**SET TASKS**
(A) In the column on the Washington Nationals' all-stars, who hit the game-tying home run off Matt Albers?
(B) Continue the column on the Washington Nationals' all-stars from its final sentence.

**QUOTED TEXT**
* Start *

Long before the season-long mess added another miserable data point — Matt Albers’s one-strike-away, game-tying homer to Curtis Granderson — Max Scherzer sat down at a table beside Ryan Zimmerman, who was beside Daniel Murphy, who was next to Bryce Harper. Stephen Strasburg couldn’t be there, as Monday was his turn to start, and his attention needed to be on the Mets, not the media, and that’s where his attention was, because he threw seven innings of two-hit, scoreless ball.

Each of these Washington Nationals is a National League all-star. We knew that before Monday. And we knew, in each case, they deserve it.

And yet there was something in the simple act of lining them up and sitting them down next to each other that was oddly illuminating. It kind of makes you think two things: What are the Nationals wasting by not fixing their relief corps, like, yesterday?

Strasburg gave up two hits and no runs in seven innings against the Mets. Then the bullpen gave it away. (Nick Wass/AP)

“The biggest downer in baseball is a blown save late,” Manager Dusty Baker said. “I don’t want to beleaguer the fact, but the opposition knows as well.”

And that can overshadow almost anything, including the other takeaway from Monday: Washington just might have the most star power of any team in baseball.

* End *

**ENTRIES**
* Start *

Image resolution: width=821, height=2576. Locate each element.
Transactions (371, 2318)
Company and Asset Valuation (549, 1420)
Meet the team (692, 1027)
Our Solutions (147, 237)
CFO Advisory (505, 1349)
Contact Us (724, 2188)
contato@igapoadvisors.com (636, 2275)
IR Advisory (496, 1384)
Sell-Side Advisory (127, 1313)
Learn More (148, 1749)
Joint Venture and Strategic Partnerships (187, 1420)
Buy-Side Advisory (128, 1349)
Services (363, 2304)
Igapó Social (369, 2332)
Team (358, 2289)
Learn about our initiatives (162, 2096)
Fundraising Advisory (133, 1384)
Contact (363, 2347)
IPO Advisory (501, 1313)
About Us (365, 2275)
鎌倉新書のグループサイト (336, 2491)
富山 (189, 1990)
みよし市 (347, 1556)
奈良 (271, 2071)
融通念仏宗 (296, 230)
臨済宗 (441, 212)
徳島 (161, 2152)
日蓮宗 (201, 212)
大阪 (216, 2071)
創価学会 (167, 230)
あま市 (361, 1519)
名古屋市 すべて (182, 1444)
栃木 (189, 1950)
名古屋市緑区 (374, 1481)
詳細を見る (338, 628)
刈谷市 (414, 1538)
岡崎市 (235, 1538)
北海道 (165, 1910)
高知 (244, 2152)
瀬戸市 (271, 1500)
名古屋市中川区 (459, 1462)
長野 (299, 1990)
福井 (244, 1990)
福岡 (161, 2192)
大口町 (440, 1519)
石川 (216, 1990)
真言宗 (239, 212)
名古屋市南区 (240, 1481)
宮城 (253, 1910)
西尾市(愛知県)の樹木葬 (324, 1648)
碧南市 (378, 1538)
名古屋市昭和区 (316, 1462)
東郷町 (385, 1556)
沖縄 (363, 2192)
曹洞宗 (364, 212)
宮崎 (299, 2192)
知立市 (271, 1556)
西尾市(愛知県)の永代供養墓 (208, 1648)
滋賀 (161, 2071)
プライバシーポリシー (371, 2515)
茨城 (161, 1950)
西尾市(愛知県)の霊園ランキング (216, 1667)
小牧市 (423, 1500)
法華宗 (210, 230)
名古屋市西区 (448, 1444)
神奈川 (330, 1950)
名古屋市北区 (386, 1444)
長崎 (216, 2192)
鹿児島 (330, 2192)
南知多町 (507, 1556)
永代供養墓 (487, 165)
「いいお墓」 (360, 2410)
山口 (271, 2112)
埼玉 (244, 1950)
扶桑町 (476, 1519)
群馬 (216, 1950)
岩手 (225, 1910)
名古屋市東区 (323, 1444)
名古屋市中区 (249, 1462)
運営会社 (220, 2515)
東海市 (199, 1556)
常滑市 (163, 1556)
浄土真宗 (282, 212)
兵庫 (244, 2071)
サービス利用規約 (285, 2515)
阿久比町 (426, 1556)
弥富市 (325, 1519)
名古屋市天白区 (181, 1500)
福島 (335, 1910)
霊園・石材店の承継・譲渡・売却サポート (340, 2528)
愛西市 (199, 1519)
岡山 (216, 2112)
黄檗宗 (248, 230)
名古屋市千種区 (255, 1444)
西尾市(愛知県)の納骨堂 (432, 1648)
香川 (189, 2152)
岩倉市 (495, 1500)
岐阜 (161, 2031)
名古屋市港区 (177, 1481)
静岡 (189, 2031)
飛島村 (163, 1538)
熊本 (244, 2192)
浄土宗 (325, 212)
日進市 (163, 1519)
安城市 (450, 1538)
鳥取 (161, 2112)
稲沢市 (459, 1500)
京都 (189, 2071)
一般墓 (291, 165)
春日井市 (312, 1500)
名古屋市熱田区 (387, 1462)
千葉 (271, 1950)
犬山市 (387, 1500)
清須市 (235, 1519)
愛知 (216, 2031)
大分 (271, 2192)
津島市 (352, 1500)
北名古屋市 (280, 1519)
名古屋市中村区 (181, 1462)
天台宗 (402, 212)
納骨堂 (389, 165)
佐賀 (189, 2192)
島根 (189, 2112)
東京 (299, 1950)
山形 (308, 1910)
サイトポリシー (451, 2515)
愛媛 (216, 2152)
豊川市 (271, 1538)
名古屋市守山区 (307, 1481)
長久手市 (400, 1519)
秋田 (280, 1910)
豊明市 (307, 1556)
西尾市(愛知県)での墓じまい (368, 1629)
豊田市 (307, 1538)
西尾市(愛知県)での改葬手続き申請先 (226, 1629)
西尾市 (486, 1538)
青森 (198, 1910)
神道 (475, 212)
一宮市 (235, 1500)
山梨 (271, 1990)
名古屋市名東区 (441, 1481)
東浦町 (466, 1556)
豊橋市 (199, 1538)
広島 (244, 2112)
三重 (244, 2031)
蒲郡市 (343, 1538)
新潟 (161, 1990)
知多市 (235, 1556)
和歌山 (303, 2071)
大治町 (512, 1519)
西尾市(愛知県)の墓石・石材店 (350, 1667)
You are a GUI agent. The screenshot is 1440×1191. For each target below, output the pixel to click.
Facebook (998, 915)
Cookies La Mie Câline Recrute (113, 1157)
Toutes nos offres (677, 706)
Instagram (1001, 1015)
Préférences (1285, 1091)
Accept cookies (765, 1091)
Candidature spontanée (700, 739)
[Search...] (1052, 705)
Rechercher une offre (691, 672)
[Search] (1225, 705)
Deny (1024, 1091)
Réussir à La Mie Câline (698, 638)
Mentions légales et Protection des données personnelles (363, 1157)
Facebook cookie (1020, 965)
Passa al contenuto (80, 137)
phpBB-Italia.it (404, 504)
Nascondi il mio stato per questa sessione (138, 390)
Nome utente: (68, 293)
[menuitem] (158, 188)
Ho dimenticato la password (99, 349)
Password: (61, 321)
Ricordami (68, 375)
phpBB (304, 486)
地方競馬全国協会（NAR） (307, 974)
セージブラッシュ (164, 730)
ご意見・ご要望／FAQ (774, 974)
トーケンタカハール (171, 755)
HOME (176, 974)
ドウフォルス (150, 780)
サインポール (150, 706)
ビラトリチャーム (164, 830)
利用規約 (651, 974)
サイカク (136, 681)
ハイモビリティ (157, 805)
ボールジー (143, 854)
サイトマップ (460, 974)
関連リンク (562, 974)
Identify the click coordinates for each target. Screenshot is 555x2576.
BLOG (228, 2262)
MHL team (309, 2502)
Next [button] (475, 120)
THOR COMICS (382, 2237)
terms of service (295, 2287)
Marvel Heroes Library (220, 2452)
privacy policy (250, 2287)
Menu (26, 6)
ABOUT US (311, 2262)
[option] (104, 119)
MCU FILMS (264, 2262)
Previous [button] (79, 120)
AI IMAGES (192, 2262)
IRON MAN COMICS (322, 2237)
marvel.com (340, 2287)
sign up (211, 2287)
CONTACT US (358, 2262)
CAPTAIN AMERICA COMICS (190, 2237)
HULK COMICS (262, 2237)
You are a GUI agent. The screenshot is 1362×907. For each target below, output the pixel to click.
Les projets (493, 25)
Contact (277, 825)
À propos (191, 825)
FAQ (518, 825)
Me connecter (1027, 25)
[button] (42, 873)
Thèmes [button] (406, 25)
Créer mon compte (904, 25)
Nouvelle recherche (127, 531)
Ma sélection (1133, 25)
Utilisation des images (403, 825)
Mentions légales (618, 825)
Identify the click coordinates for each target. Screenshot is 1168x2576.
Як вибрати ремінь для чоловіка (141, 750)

* End *

**ANSWER LIST**
(A) Curtis Granderson

(B)
Easy there, Cubs fans. We’ll give you the marketability of the Anthony Rizzo-Kris Bryant bromance, and we’ll allow that the buzz of ending a 108-year World Series drought can extend into the following summer. But check that National League all-star roster, and you’ll find — wait, no Rizzo? No Bryant (yet)? No Jon Lester or Jake Arrieta or. . . . That’s right, you’ll find one Cub — Wade Davis, the closer for whom Chicago traded in the offseason. Isn’t retired backup catcher-turned-“Dancing with the Stars” competitor David Ross better known than even, say, Willson Contreras, who happens to be the current starting catcher for the Cubs?

Put the Cubs — and the Los Angeles Dodgers, and the New York Yankees, and the Boston Red Sox, all of them — aside for a minute, and concentrate on Washington. This is just another in a long list of reminders that these are no longer the guys who took the field wearing jerseys that read “Natinals” across the front. (Wait. Zimmerman was one of those guys. Man, he’s been here a long time. Anyway.)

Keep in mind, from 2006 to 2011 — a six-season stretch — the Nats annually sent just one player to the Midsummer Classic, whether Dmitri Young (2007) or Cristian Guzman (2008) or Matt Capps (2010) seemed to deserve it in a given year. There are so many Nats now that deserving candidates are left out.

“You see there are guys, and there’s only one guy on that team,” Scherzer said of his previous all-star trips. “You’re like, ‘Man, that guy looks lonely.’ ”

Check the numbers: Third baseman Anthony Rendon also has a strong case to join the all-star team for the NL. (Nick Wass/AP)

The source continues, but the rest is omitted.